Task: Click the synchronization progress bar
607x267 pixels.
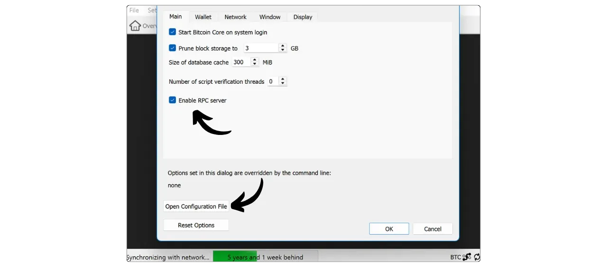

==

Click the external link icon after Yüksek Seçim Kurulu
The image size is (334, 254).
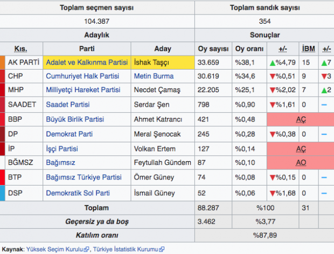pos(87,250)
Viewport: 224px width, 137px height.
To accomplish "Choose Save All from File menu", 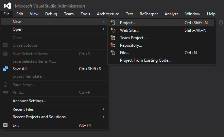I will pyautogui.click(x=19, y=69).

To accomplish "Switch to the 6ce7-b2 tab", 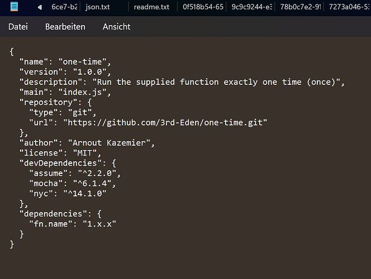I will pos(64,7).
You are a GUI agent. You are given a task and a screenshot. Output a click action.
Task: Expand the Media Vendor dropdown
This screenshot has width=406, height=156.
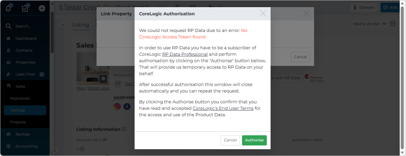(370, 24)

* [AIM]: Rewrite the material starting with the line with "Task: Click the synchronization progress bar" and going on through the line with "607x267 pixels.", swapping "progress bar" for "status indicator" and leaving everything else unchanged.

* [WRITTEN ANSWER]:
Task: Click the synchronization status indicator
607x267 pixels.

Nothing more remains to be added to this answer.